İmralı’da tecrit ağırlaştı

  • Asrın Hukuk Bürosu’ndan Av. İbrahim Bilmez, Ağustos 2019’da açıklanan CPT raporu sonrası tecrit koşullarının daha da ağırlaştığını kaydetti.

 

Av. Bilmez, Avrupa Konseyi İşkenceyi ve İnsanlık Dışı veya Aşağılayıcı Muamele veya Cezayı Önleme Komitesi’nden (CPT) bir heyetin 11-25 Ocak 2021 tarihleri arasındaki Türkiye ziyaretini önemli bulduklarını, hatta arttırılması gerektiğini düşündüklerini söyledi. En azından kötü muamele ve işkence uygulamalarının belgelenmesi ve teşhiri açısından gerekli ve yararlı bulduklarını kaydeden Av. Bilmez, CPT’nin ziyareti sırasında kendileri ile görüşmemesini anladıklarını, ancak İmralı’ya gitmemelerinin büyük bir eksiklik olduğunu vurguladı.

CPT’nin  6-17 Mayıs tarihleri arasında İmralı’ya yaptığı ziyarete ilişkin raporunu Ağustos 2020’de açıkladığını anımsatan Av. Bilmez, CPT raporunu açıklanmasından sonra her şey beklenildiğinin aksine daha da kötüye gittiğini vurguladı. Av. Bilmez, şöyle devam etti: “İmralı’da tecrit koşulları daha da ağırlaştırıldı. Adeta CPT’ye meydan okunurcasına, raporun açıklandığı Ağustos’tan hemen sonra müvekkillerimize temelsiz ve tamamen keyfi bir şekilde disiplin cezaları verilerek telefon ve aile görüşmelerini yasaklandı. CPT’nin bahsi geçen son raporunda, aile ve telefon görüşmelerinin yasaklanmasına dayanak yapılan bu disiplin cezalarının hiçbir şekilde inandırıcı ve ikna edici olmadığını söylemesine rağmen bu cezalar verildi. Yine aynı şekilde Bursa İnfaz Hakimliği’nin tamamen hukuka aykırı bir kararıyla 2019’daki açlık grevleri sürecinde ortadan kaldırılan avukat yasağı yine hiçbir şey değişmemiş gibi aynen geri getirildi.”

Hukuk hiç uygulanmadı

Av.
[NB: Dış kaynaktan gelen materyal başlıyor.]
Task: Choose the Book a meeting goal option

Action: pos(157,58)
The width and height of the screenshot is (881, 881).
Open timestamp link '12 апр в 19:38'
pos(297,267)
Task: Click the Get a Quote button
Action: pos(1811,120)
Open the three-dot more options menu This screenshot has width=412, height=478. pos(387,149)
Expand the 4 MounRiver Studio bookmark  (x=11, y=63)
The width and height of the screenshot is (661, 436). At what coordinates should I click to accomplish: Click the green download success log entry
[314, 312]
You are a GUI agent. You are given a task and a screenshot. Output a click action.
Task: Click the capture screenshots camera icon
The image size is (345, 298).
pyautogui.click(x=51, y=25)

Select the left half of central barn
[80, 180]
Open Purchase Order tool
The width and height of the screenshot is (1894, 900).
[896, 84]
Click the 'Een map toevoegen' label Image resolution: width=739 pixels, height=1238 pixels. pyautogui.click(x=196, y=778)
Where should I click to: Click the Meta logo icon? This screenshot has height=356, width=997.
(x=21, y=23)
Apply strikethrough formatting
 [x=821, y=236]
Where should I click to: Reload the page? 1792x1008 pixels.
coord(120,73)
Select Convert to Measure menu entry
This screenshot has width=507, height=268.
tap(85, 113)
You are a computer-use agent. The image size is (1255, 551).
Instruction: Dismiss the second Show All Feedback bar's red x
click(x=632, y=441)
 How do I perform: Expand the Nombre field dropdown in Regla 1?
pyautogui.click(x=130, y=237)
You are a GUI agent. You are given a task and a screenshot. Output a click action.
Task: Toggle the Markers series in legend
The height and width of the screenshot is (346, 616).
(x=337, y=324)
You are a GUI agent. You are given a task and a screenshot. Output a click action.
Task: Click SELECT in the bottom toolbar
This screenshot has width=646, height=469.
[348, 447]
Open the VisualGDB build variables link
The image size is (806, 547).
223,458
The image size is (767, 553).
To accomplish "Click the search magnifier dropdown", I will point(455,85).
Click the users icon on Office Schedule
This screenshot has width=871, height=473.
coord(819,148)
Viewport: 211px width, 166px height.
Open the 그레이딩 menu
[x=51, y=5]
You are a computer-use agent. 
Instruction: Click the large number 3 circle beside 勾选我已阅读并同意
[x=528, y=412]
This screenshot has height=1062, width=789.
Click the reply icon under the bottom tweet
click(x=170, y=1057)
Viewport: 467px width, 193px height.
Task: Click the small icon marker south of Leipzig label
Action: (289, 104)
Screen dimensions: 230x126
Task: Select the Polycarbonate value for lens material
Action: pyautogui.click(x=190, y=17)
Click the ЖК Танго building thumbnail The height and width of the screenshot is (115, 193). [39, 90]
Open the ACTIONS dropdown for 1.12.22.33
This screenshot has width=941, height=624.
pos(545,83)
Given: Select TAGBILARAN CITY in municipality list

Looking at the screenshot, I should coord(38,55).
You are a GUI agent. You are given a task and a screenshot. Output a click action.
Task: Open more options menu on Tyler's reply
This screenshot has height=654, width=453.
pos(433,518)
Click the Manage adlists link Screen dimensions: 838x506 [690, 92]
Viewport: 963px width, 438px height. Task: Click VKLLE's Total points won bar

Bilmez, 1999’dan beri İmralı’da hukukun hiç uygulanmadığını, hukukun yerini keyfiyet aldığının altını çizerek, bunun nasıl mümkün olabildiğini şöyle izah etti:

*  Türkiye toplumunun çoğunluğunun söz konusu Sayın Öcalan ve Kürtler olduğunda başından beri yaşanan haksızlıklara, hukuksuzluklara karşı ses çıkarmamış, tepki göstermemiş olmasıdır. Bunun böyle olması bir yanıyla ‘bana dokunmayan yılan bin yaşasın’ sözünde de dile gelen anlayıştan kaynaklanıyorsa, bir yönüyle de toplumda bilinçli olarak haksız bir şekilde yaratılmış olan Öcalan ve Kürtlere karşı önyargılarla ilgilidir. Neticede o ‘bin yıl yaşayan yılan’ yeri ve zamanı geldiğinde herkesi sokabiliyor. Bugün tam da böyle bir durumu yaşıyoruz.

* Sayın Öcalan’ın Türkiye’ye getirilmesinde ve İmralı tecrit sisteminin inşa edilmesinde rol oynayan uluslararası güçlerin, bugün de bu sistemin sürdürülmesinde -ki bu aynı zamanda Kürt meselesinin çözümsüz bırakılması anlamına da geliyor- politik yarar görmeleridir.

Girişimler devam edecek

 Avukat İbrahim Bilmez, tüm engelleme girişimlerine rağmen Öcalan ve İmralı’da bulunan diğer üç müvekkillerinin haklarını korumak için ne gerekiyorsa yapacaklarını; ulusal ve uluslararası hukuki girişimlerini sürdüreceklerini belirterek, “Bir yandan da onların sesi olmaya çalışarak yaşadıkları tüm haksızlıkları hem Türkiye halklarına, hem de tüm Dünya’ya anlatmaya ve duyarlılık çağrısı yapmaya devam edeceğiz” dedi.